Ce blog tourne assez mollement autour de la question du langage à Maurice. Il est censé s’intéresser avant tout au français tel qu’il est parlé dans l’île, mais comme ce français-là se trouve en interaction permanente avec d’autres langues (au point parfois d’avoir du mal à se départager de son rejeton créole), on en arrive à évoquer ces autres langues-là aussi.
L’anglais par exemple. Un article de L’Express lu aujourd’hui, jour J-30 de la campagne électorale, disait qu’en vertu d’un article de notre Constitution un tiers des Mauriciens n’auraient pas pu se porter candidats aux élections. Dans un entretien accordé au quotidien, l’avocat Marc Hein, ancien député travailliste, faisait ressortir que « l’article 33(d) de la Constitution prévoit qu’une personne qui souhaite faire acte de candidature à la députation doit pouvoir parler et écrire l’anglais avec une maîtrise suffisante pour lui permettre de prendre une part active au déroulement des travaux de l’Assemblée nationale. »
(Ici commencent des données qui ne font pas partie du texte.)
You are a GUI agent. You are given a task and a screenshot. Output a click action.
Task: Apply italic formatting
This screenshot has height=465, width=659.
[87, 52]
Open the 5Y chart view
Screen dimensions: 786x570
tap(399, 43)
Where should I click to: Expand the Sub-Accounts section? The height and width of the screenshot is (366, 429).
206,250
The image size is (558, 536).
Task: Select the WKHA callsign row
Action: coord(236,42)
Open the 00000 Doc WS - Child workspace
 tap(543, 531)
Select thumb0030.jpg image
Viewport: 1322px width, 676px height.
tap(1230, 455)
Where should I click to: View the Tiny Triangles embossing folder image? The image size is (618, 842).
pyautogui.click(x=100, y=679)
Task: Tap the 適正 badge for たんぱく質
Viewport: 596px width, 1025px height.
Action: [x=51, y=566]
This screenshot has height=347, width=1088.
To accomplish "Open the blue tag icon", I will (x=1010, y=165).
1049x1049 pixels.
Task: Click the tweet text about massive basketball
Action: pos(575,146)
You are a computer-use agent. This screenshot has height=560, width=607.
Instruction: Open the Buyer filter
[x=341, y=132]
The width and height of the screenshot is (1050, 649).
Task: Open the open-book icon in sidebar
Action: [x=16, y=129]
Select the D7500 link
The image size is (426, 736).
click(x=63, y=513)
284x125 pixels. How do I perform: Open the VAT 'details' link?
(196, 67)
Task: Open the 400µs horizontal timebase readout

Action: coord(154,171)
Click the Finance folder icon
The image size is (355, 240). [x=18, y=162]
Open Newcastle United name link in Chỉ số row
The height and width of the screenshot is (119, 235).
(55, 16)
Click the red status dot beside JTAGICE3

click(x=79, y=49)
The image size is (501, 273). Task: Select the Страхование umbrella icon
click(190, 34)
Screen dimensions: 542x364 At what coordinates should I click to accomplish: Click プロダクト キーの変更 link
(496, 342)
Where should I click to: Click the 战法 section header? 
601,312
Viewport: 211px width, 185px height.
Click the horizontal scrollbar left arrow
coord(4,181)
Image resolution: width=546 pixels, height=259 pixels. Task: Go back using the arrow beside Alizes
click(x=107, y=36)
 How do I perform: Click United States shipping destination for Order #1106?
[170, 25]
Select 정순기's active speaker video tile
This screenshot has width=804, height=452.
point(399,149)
En effet, l’article en question est libellé de la sorte :
33. Qualifications for membership
Subject to section 34, a person shall be qualified to be elected as a member of the Assembly if, and shall not be so qualified unless, he –
(a) is a Commonwealth citizen of not less than the age of 18 years;
(b) has resided in Mauritius for a period of, or periods amounting in the aggregate to, not less than 2 years before the date of his nomination for election;
(c) has resided in Mauritius for a period of not less than 6 months immediately before that date; and
(d) is able to speak and, unless incapacitated by blindness or other physical cause, to read the English language with a degree of proficiency sufficient to enable him to take an active part in the proceedings of the Assembly.
Et à notre ancien parlementaire interrogé par Jean-Yves Chavrimootoo de préciser : « Ce critère élimine, de facto, d’après mes estimations, pas moins d’un tiers de la population mauricienne. » Ajoutant par ailleurs une chose assez vraie à même d’illustrer l’absurdité de certains de nos textes de lois : « 99 % de la campagne actuellement en cours se fera en kreol. Mais celui qui est un expert en kreol ne peut pas se porter candidat s’il ne parle pas et n’écrit pas l’anglais. »
Autre absurdité : un Mozambicain parlant et écrivant l’anglais — même si c’est comme une vache portugaise — pourrait être candidat aux élections mauriciennes s’il a résidé à Maurice pendant deux ans, alors qu’un laboureur de Lallmatie né à Maurice de parents mauriciens, ayant toujours vécu à Maurice et ne parlant que créole et bhojpuri ne le pourrait théoriquement pas.